Das ist eine ordentliche Menge. Ist der Staub gefährlich? Stichwort: Staublunge.

Das Gesundheitsrisiko für gesunde Menschen bei uns hält sich in Grenzen. Nur Asthmatiker und andere Menschen mit Lungenproblemen müssen sich wahrscheinlich Gedanken machen. Dagegen ist der Feinstaub aus der Sahara in diesen Mengen bei Kindern in Afrika eine zusätzliche Belastung für ihre Gesundheit. Jedoch leben sie in Gegenden, wo die Feinstaubbelastung durch offene Feuerstellen ohnehin ziemlich hoch ist.

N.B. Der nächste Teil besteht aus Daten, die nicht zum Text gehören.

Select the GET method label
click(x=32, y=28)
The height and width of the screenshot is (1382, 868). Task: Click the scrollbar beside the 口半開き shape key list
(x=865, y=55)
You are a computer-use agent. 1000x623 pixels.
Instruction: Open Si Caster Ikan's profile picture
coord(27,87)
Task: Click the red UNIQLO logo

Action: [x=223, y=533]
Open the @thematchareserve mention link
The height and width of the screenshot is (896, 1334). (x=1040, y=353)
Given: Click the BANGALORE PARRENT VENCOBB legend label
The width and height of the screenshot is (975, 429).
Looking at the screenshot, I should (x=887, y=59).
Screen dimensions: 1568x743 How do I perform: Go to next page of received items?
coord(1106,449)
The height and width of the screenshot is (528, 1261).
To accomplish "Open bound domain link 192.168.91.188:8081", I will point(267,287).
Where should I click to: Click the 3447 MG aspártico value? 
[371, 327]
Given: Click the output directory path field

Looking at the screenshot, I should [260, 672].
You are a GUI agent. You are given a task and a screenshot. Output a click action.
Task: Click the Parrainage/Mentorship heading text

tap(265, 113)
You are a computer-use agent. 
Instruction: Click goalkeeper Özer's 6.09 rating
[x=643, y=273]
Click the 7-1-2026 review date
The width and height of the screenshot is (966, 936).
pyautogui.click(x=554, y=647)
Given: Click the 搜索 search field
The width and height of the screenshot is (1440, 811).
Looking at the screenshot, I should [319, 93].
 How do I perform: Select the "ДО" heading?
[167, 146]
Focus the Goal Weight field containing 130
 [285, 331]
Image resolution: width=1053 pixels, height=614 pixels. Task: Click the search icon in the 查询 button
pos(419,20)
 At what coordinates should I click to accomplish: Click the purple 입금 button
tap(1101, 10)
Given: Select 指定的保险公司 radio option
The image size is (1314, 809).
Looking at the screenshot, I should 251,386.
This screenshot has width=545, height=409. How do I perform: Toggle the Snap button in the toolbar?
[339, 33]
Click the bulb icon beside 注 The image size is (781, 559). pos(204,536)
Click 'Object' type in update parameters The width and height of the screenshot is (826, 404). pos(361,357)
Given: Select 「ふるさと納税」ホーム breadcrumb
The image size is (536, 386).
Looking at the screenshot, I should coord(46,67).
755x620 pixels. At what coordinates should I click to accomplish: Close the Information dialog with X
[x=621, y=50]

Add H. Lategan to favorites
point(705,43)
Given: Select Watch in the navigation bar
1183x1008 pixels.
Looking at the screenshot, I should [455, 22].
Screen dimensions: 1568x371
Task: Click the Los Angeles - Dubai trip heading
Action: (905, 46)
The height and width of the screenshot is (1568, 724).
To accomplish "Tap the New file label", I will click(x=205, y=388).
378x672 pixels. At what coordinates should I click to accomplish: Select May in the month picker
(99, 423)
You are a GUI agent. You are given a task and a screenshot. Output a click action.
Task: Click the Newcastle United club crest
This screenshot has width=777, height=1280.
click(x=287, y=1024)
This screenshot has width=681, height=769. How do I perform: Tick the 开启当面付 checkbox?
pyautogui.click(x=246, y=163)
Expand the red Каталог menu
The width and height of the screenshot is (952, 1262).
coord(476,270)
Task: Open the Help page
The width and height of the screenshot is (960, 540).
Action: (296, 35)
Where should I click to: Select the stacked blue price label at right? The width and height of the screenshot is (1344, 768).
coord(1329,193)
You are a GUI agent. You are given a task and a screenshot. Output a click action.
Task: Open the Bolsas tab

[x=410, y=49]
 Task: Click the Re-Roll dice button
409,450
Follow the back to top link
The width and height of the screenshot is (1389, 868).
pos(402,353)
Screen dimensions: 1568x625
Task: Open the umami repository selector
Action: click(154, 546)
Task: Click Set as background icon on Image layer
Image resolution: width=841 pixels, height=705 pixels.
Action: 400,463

Ist es denn andersherum auch denkbar, dass in der Sahara Sandstaubpartikel aus Deutschland ankommen? Von der Ost- oder Nordsee oder den Verdener Dünen beispielsweise?

Ich habe noch nie davon gehört, dass der Ostseesand sich bis in die Sahara bewegen würde oder auch nur dessen feinster Abrieb. Die vorherrschenden Windsysteme verhindern das in der Regel. Es gibt nämlich keinen starken Wind, der von Mitteleuropa in Richtung Nordafrika geht.

Zumal die Alpen im Weg stehen, oder?

Die und weiter östlich noch die Karpaten. Wir in Europa haben relativ viele Gebirge, die quer zu der Nord-Süd-Richtung von Winden gehen.

Welche Auswirkungen hat der Wüstenstaub auf die Flora und Fauna?

Viele Wildpflanzen auf der Iberischen Halbinsel sind auf den Staub angewiesen. Das ist ihre natürliche Düngung. Noch krasser ist es im Amazonasgebiet: Der dortige Regenwald bezieht praktisch seinen gesamten Phosphatnachschub aus der Sahara.

Bekannlich liegt zwischen Afrika und Amerika der Atlantische Ozean. Der ist keine Hürde für den Staub?

Nein. Die über das Meer ziehenden Partikel bringen nicht nur Phosphat, sondern auch eine ganze Menge Eisen mit. Eisen ist einer der Nährstoffe für Algen. Dank des Eisens aus der Wüste können die sich gut vermehren. Und wenn die Algen dann absterben, sinken sie in die Tiefe. Wenn sie schnell genug sinken, ist das darin enthaltene CO2 für längere Zeit am Meeresgrund gebunden. So gesehen haben die Staubwinde auch eine wichtige Funktion für das Klima. Deswegen gab es auch schon Pläne zur Ozeandüngung, um mehr CO2 dort zu binden. Wegen der ungewissen Nebenwirkungen hat sich die Idee aber nicht durchgesetzt.